Le Tribunal administratif de Lyon constate qu'il n'y a pas lieu de statuer sur une requête en annulation d'une décision implicite de rejet concernant une demande de certificat de résidence. Cette constatation est motivée par le fait que la préfète du Rhône a délivré le certificat après l'introduction du recours, rendant la demande sans objet. La juridiction fonde sa décision sur l'article R. 222-1 du code de justice administrative et rejette également la demande d'allocation d'une somme au titre de l'article L. 761-1 du même code.
Texte intégral
Vu la procédure suivante :
Par une requête, enregistrée le 16 avril 2025, Mme B... A..., représentée par Me Andujar, avocat, demande au tribunal :
1°) d’annuler pour excès de pouvoir la décision implicite de rejet née du silence gardé par la préfète du Rhône sur sa demande de certificat de résidence ;
2°) d’enjoindre à la préfète du Rhône de lui délivrer un certificat de résidence et de la munir, dans l’attente, d’une attestation de prolongation d’instruction de sa demande ;
3°) de mettre à la charge de l’État les entiers dépens ainsi qu’une somme de 1 200 euros au titre de l’article L. 761-1 du code de justice administrative
Par un mémoire en défense, enregistré le 31 janvier 2026, la préfète du Rhône conclut au non-lieu à statuer sur les conclusions de la requête aux fins d’annulation et d’injonctions et au rejet des conclusions de la requête tendant à l’application de l’article L. 761-1 du code de justice administrative.
Elle fait valoir que la requête est devenue sans objet, dès lors qu’elle a décidé de délivrer à Mme A... un certificat de résidence valable du 19 juin 2025 au 18 juin 2026.

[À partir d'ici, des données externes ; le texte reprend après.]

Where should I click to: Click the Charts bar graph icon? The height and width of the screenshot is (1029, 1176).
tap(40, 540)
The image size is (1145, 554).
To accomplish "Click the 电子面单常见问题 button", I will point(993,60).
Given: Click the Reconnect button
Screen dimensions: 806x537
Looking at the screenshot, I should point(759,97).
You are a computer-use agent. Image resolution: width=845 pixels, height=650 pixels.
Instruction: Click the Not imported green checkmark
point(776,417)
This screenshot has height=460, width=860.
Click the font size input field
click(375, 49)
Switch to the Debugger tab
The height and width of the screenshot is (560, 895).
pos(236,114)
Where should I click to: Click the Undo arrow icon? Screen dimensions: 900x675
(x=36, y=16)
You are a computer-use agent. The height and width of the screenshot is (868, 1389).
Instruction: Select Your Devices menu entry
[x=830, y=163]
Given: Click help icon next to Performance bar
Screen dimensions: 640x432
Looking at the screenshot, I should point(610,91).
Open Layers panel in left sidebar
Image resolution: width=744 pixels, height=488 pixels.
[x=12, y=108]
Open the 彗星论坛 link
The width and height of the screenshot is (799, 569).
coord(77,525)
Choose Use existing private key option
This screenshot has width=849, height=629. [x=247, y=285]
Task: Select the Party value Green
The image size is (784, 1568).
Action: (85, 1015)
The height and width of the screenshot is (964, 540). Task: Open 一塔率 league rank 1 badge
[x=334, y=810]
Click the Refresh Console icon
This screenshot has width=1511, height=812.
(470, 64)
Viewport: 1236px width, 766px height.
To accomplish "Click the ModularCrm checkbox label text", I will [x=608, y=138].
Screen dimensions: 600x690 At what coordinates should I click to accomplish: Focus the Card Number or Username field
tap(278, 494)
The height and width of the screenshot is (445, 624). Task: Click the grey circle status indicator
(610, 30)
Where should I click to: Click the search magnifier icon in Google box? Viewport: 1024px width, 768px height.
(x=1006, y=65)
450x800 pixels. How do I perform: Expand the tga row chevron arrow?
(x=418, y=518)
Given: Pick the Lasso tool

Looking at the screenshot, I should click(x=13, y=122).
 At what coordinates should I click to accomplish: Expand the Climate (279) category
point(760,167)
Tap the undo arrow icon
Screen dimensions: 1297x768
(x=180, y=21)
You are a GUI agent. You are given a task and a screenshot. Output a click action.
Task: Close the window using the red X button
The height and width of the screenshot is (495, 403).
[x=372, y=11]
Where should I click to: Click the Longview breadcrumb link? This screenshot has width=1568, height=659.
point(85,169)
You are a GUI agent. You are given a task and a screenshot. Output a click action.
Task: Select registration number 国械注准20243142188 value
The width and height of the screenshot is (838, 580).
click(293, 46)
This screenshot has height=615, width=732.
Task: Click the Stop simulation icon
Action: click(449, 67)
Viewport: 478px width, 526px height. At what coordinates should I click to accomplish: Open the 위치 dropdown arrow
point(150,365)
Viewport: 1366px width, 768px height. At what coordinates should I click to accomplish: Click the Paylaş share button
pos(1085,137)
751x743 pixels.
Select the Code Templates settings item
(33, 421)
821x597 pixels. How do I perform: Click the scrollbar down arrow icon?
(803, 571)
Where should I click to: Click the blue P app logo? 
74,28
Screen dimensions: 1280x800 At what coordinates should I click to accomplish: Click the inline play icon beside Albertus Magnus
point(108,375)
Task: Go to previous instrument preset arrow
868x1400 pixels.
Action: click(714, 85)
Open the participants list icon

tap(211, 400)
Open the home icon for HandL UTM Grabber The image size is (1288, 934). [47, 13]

Vu les autres pièces du dossier.
Vu le code de justice administrative.
Considérant ce qui suit :
Aux termes de l’article R. 222-1 du code de justice administrative : « (...) les présidents de formation de jugement des tribunaux (…) peuvent, par ordonnance : / (…) / 3° Constater qu'il n'y a pas lieu de statuer sur une requête ; / (…) / 5° Statuer sur les requêtes qui ne présentent plus à juger de questions autres que la condamnation prévue à l'article L. 761-1 ou la charge des dépens ; / (...) ».
Il est constant que, postérieurement à l’introduction de la requête, la préfète du Rhône a délivré à Mme A... un certificat de résidence valable du 19 juin 2025 au 18 juin 2026. Par suite, sont devenues sans objet les conclusions de la requérante tendant à l’annulation de la décision implicite de rejet née du silence gardé par la préfète du Rhône sur sa demande de certificat de résidence et à ce qu’il soit enjoint à la préfète du Rhône de lui délivrer un certificat de résidence et de la munir, dans l’attente, d’une attestation de prolongation d’instruction de sa demande. Il n’y a pas lieu d’y statuer.
Dans les circonstances de l’espèce, il n’y a pas lieu de faire droit aux conclusions de la requête à fin de mise à la charge de l’État des frais exposés et non compris dans les dépens.
ORDONNE :
Article 1er : Il n’y a pas lieu de statuer sur les conclusions aux fins d’annulation et d’injonctions de la requête de Mme A....
Article 2 : Le surplus des conclusions de la requête de Mme A... est rejeté.
Article 3 : La présente ordonnance sera notifiée à Mme B... A... et à la préfète du Rhône.
Fait à Lyon, le 19 mars 2026.
Le président de la 1ère chambre,
Hervé Drouet
La République mande et ordonne à la préfète du Rhône en ce qui la concerne ou à tous commissaires de justice à ce requis en ce qui concerne les voies de droit commun contre les parties privées, de pourvoir à l’exécution de la présente décision.